Ezgi Çelik, sarayın sevmediği bu sanatçının attığı “Hırsızın uğursuzun katilin tecavüzcünün dolandırıcının kaçakçının yolsuzun dışarıda gezdiği ama haber yapan gazetecinin hapse girdiği bir sistem içerisinde olmak beni çok üzüyor yoruyor ve mutsuz ediyor” tweet’ini RT’lemiş.

Suça bakın.

Tabii TRT’ciler kendilerini koruma bahanesi buluyorlar.

Güya sosyal medyada “Devletimizin resmi kanalı TRT1’e yeni oyuncu diye tanıttığınız Ezgi Çelik, Twitter hesabından Şahan’ın suçlu sözde gazeteciyi temize çıkarmaya çalıştığı tweetini paylaşım yapmış… Gazeteci suç işleyince ceza almaz diye kanun mu var.
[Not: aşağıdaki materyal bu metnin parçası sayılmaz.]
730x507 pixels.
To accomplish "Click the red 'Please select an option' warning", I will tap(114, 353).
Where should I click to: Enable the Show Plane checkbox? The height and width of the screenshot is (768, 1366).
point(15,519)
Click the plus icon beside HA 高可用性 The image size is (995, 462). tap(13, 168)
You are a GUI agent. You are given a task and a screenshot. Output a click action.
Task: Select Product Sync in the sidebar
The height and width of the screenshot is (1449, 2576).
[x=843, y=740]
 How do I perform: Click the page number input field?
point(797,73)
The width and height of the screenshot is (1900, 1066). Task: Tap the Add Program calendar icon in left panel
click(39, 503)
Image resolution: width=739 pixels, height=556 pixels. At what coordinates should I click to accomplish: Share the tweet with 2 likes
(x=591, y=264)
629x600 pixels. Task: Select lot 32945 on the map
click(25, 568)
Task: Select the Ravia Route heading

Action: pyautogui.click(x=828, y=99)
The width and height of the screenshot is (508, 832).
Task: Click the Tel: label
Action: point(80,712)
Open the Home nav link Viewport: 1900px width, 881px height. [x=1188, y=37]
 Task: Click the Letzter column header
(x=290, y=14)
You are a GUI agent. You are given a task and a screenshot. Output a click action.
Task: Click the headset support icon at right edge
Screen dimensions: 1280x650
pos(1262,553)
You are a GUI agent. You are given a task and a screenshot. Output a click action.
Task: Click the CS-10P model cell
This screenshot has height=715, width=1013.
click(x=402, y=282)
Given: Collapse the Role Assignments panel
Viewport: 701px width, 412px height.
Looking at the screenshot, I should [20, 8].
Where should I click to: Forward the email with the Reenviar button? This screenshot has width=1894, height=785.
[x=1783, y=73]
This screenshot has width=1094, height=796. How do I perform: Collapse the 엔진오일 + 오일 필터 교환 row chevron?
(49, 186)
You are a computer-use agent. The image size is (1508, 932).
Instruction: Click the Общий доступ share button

Başka kimseyi bulamadınız mı?” şeklinde twitler yayınlanmış.

Eğer konu sosyal medyanın diline düşüyorsa yapacak bir şey yokmuş.

Tabii o tweetleri atanların da kimler olduğunu herhalde tahmin ediyorsunuzdur.

CANIMI SIKAN ŞEYLER

İnsan onurunu ayaklar altına almak bu kadar kolay olmamalı

Bu yazının başlığını “Ey bürokratlar, Kılıçdaroğlu’nu iyi dinleyin ve adımlarınızı dikkatli atın, yarın ağlaşmayın sonra” diye de atabilirdim.

Ama sonra buna mantığım da gönlüm de razı olmadı.

Çünkü bu iktidar gidip demokrasiye dönüldüğünde, elbette ülkeyi bu karanlık noktaya getirilenlerden hesap sorulacaktır ama bunun bile insan onuruna saygı duyularak yapılacağına inanıyorum.

AKP iktidarı gittiğinde zannetmiyorum ki herhangi bir kişi sırf intikam duyguları ile yargılansın ya da hakkında işlem yapılsın.

Hukuk neyi gerektiriyorsa o yapılacaktır mutlaka.

Oysa AKP iktidarında hukuksuzluğun dibine vurulduğu gibi insan onurunun da ayaklar altına alınması bir intikam aracı olarak kullanılıyor.

İşte son örnek eski İstihbarat Daire Başkanı Sabri Uzun’un başına gelenler.

Sabri Uzun, Yargıtay’ın CHP İstanbul İl Başkanı Canan Kaftancıoğlu’na verilen hapis cezasını onamasının ardından sosyal medya hesabından yaptığı bir paylaşımda “Sayın Kaftancıoğlu, Halide Edip, 23 Mayıs 1919 günü İngiliz işgali altındaki İstanbul Sultanahmet meydanında özgürlük nutku atmıştı. İşgalciler bile Ona, senin gibi ceza vermemişlerdi. Türk kadınlarını sizin şahsınızda kutluyorum” demişti.

Vay sen misin bunu yapan.

Saraydan gelen talimatla Emniyet Genel müdürlüğü hemen “İstihbarat Daire Başkanlığı yapmış birisinin böyle bir “AHLAKSIZLIĞI” kabul edilemez” açıklaması yapmıştı.

Sonra da Uzun hakkında soruşturma başlatıldı.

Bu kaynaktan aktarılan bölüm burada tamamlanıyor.